Situação Geral dos Tribunais

Sociedade que praticou duas contravenções previstas na Lei das Relações de Trabalho foi condenada a pagar ao trabalhador o montante em dívida

      No período compreendido entre 16 de Julho de 2007 e 6 de Março de 2011, o trabalhador B foi contratado pela sociedade por quotas A, ora arguida. Nos termos do contrato de trabalho celebrado entre eles, o trabalhador B estava integrado na categoria F e tinha direito às regalias previstas no contrato.
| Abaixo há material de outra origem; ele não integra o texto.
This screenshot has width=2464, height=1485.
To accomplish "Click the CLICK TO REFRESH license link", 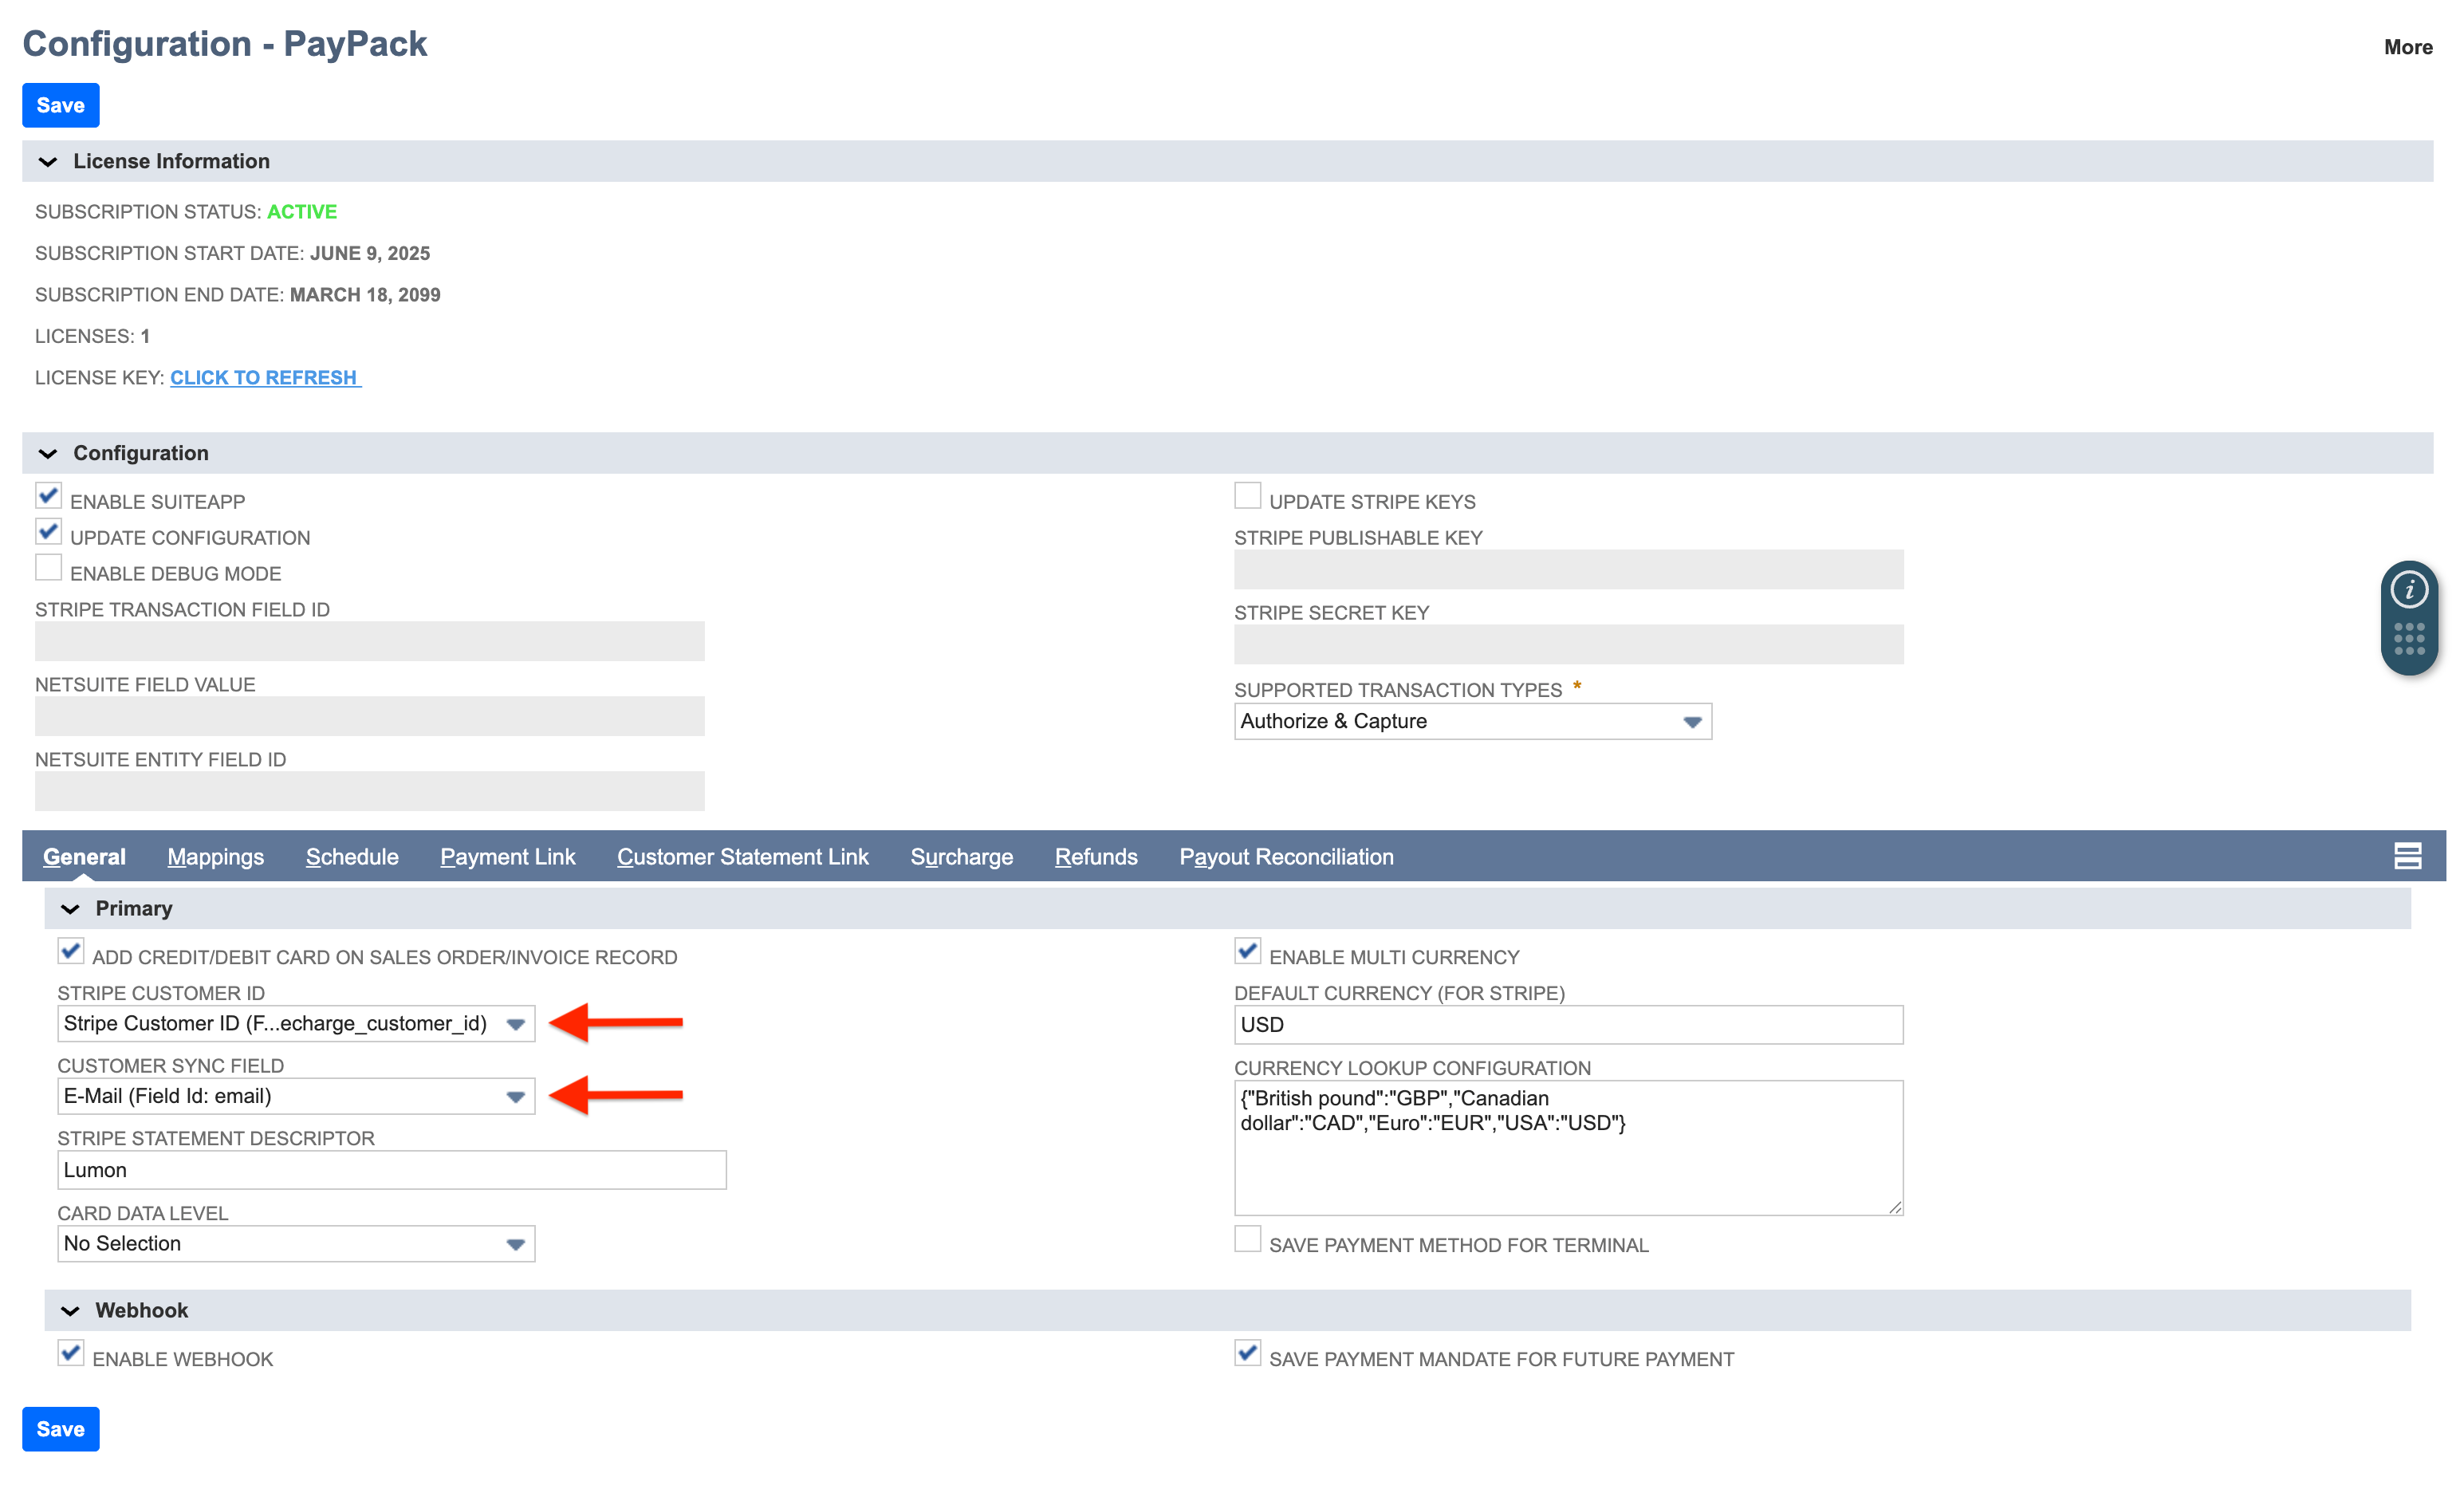I will click(264, 377).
Conforme o Guia de Regalias dos Trabalhadores actualizado pela entidade patronal no dia 26 de Dezembro de 2006, para os trabalhadores da categoria F, o período normal de trabalho era de “48 horas por semana (incluindo o tempo de refeições), tendo tal condição de trabalho sido comunicada aos trabalhadores no momento do seu ingresso. Posteriormente, a entidade patronal, sem o consentimento dos trabalhadores, actualizou, unilateralmente, o Guia de Regalias dos Trabalhadores no dia 3 de Agosto de 2007, alterando o período de trabalho de “48 horas por semana (incluindo o tempo de refeições)” para “48 horas por semana”. Por instruções da entidade patronal, os empregados passaram a trabalhar 8 horas por dia, com mais uma hora para refeições, auferindo, no entanto, a mesma remuneração de base anteriormente fixada.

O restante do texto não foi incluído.